# teaching speak??



## RickGibbs (Dec 16, 2005)

My wife is trying to teach Samson the same thing....but he just doesn't get it.


----------



## Maggies mom (Jan 6, 2006)

I tried for 2 months and Maggie WONT do it. My other 2 will and they just bark and bark and Maggie just sits there looking at them. I figured since Maggie very rarely barks she wasnt going to do it and gave up.


----------



## greg bell (May 24, 2005)

dixie speaks on command..it is her one parlor trick... but she is a verbal dog... I taught it this past winter when we had a couple really cold days and couln't get out..


----------



## Lucky's mom (Nov 4, 2005)

Lucky doens't bark much. Only at an occassional bird from the window. I tried to get him to howl by howling...all my past dogs would start howling when I did that. But he just starts licking my face. No howls.

I might wait for that occassional bird bark, say speak and give him a treat. Who knows.


----------



## Lexie's Mom (Dec 14, 2005)

I just got Lexie really wound up and hyper and tell her to speak and she did. Once she did i rewarded her. Now she speaks on command.


----------



## Dilligas (Jun 17, 2005)

I'd be very interested in this too, since I've heard that they need to know Speak before they can learn Hush.

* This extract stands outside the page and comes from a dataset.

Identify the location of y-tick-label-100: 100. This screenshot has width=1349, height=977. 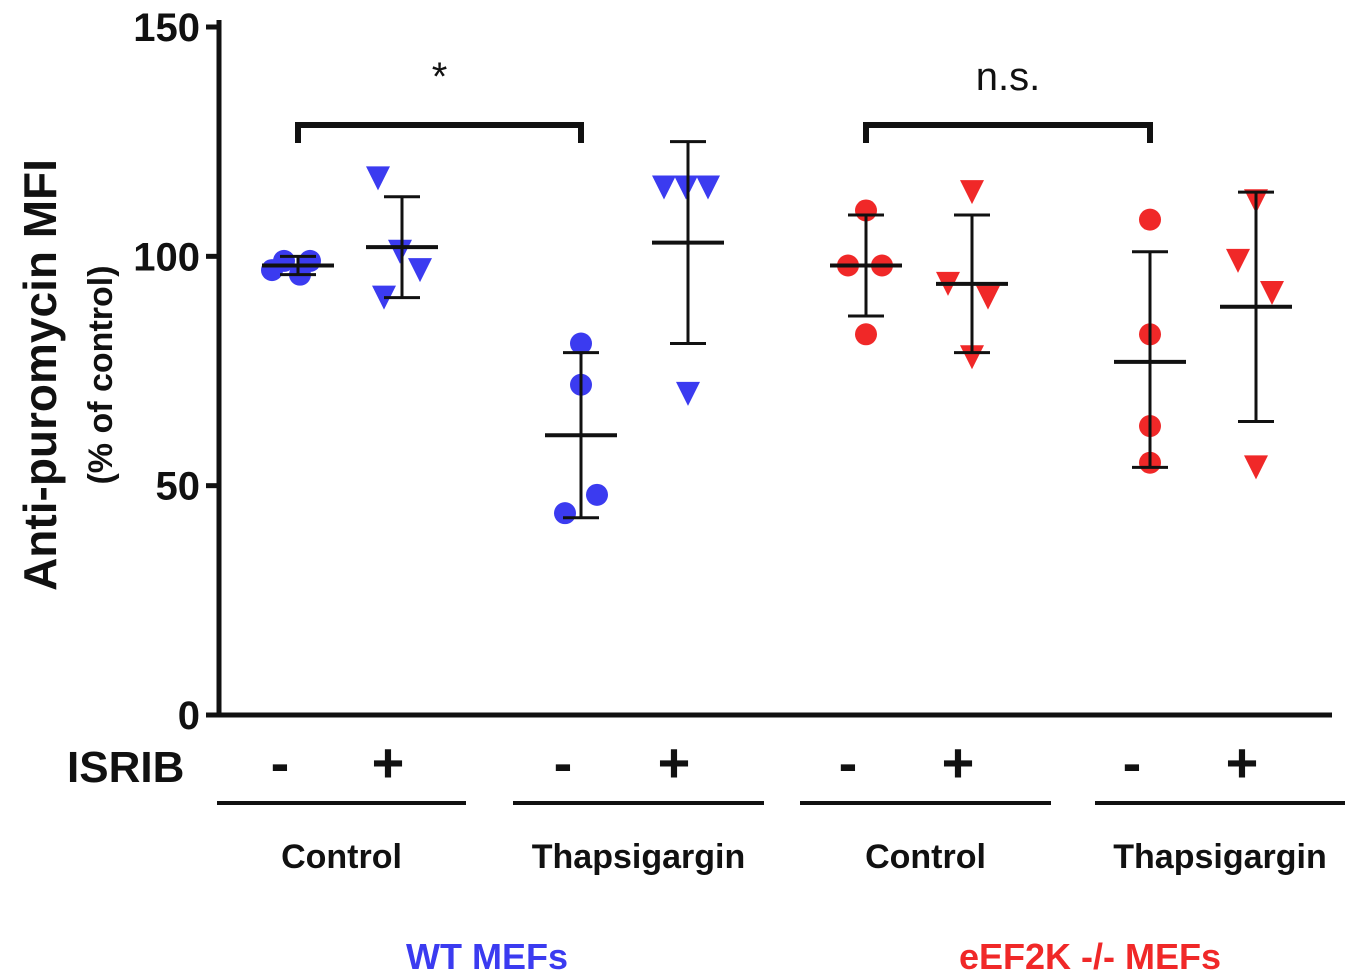
(166, 257).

Rick, how'd you do it? Mine never ever barks unless we're outside and he's chasing other dogs...


----------



## greg bell (May 24, 2005)

i could get dixie to bark by doing a kinda long drawn out growl followed by a bark...grrrrrrrrrrrrrrrrrrrrrrrrrrrrrrrrrrrrrrrrrrrrrrrrrrrrrrrrrrrrrrrrrrrrrrrrwoof.. kinda like that.. then i went to grrrrrrrrrrrrrrrrrrrrrrrrrrrrrrrrrrrrrrrspeak..then just speak... rewarding each time i got a bark..
now.. im not so sure after having done it that rewarding a dog for barking was such a great idea... but she already knew "quiet".. so it is manageable.. what it did do was get her to bark everytime she wants somthing.. we have regular conversations now.. kinda funny...


----------



## shaneamber (Apr 20, 2005)

Greg has the right way,but I warn you. Make sure that you want her to bark.
It's impossible to go back.
Instead of teaching Jesse to bark,(like I did with Sam)Lee spent time teaching him to talk.He uses a bunch of different sounds to "talk" to us.Low rumbles and growls,high pitched whines and other sounds to let us know what he wants.We can understand about 15 different combinations for what he wants. He seems to learn more all the time.
Shane


----------



## heidi_pooh (Feb 9, 2006)

The only time my dog barks is when I tell him to speak or when we are rough housing. He has never ever barked at another dog or any of the cats. I taught him how to sing so sometimes if someone is singing he will bark then. To teach him this, I would make him wait for his biscuit (not a treat, his normal snack)and tell him to say "Please". But I wouldn't lower it until he barked. Now when I tell him to say please he gives me more of a growl then a bark. Either way he is still very polite>


----------